What a master prompt is
Think of it as a short manual about one role in your life or business. If there were a document called "Owner of [your company]," what would it have to contain for someone to do the job? That is the master prompt. You write it once and paste it in whenever you start with a new tool, so the answers come back tailored instead of generic.
Most people have a few: one for the business they run, one for a function they own (marketing, sales, ops), maybe one for a part of life outside work.
What goes in it
- Who you are and what you do.
- The business: what you sell, to whom, what makes it different.
- The people: team, customers, key relationships, how things are structured.
- Your goals and the constraints you are working inside.
- How you like answers (tone, length, format) so you stop repeating it.
How to build one (use pull prompting)
- 1Open your tool and say: "I want to create a master prompt for my role as [owner / VP of marketing / founder]. Ask me every question you need to build it, one at a time."
- 2Answer each question out loud with the voice-to-text mic.
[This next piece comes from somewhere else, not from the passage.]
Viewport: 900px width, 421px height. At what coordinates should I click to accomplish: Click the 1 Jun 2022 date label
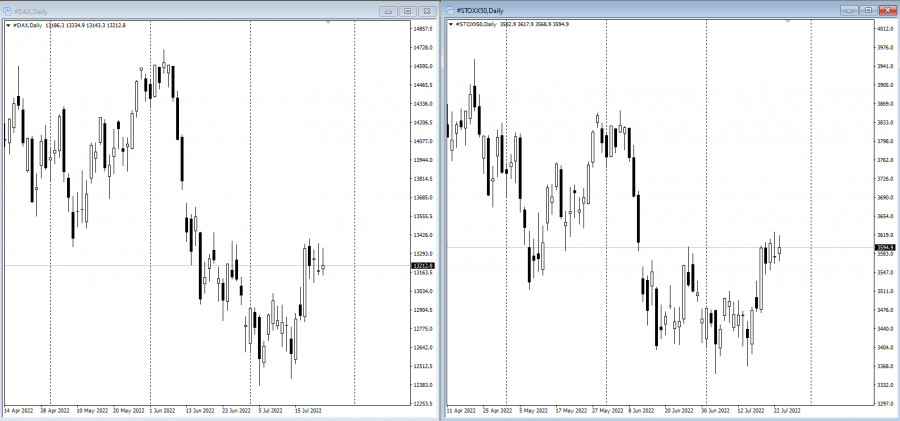pyautogui.click(x=162, y=411)
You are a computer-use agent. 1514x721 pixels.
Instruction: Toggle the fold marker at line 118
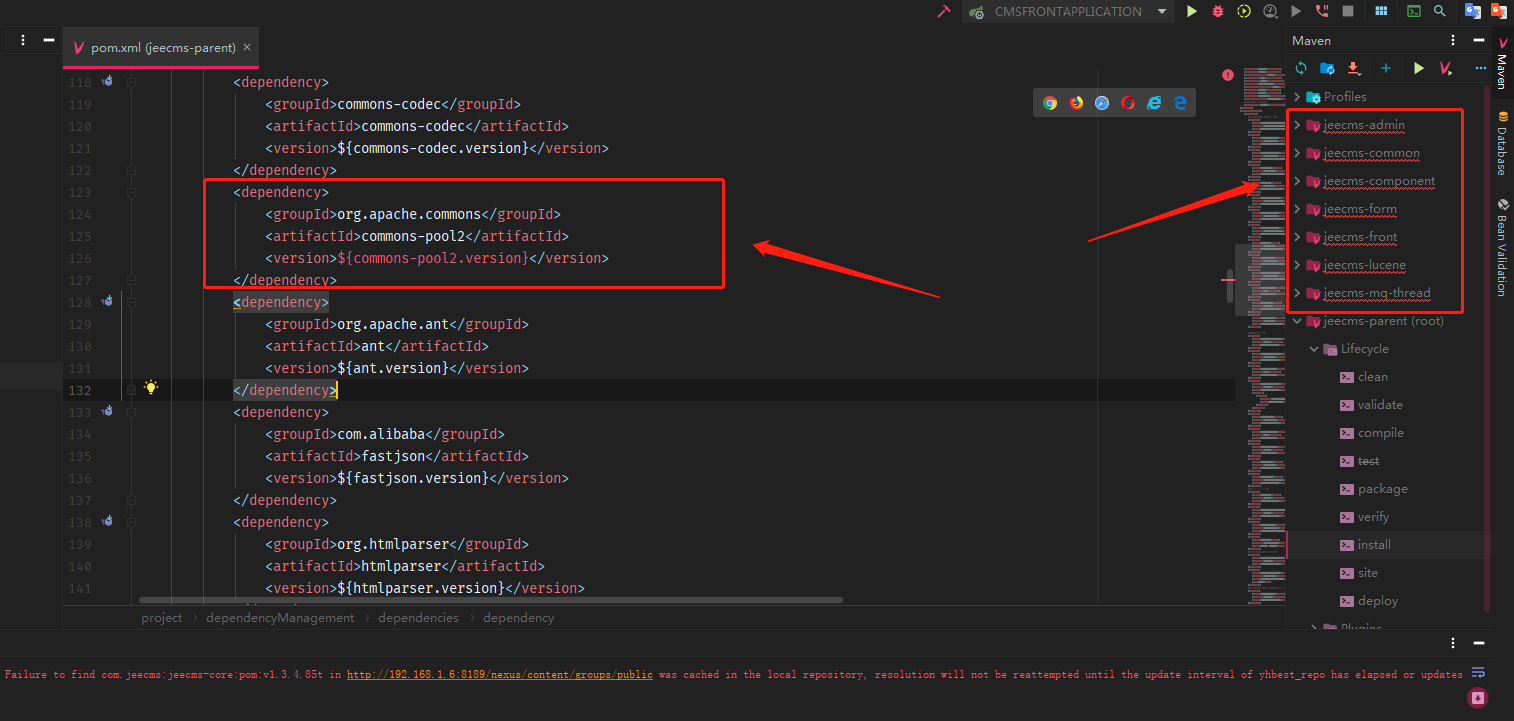[131, 82]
Talk, do not type.
- 3When it hands back the master prompt, read it and correct anything off: "you missed X," "tighten this," "add that." It rewrites the whole thing.
- 4Save it where you can grab it. A file named "Master Prompt - [role]" on your drive works. Paste it into any tool to bring it up to speed instantly.
Why it matters
This is the "context" step from the 4-part prompt formula, done once instead of every time. It takes a tool from stranger to colleague. It is also what makes pull prompting faster, since the tool has fewer questions to ask when it already knows your world.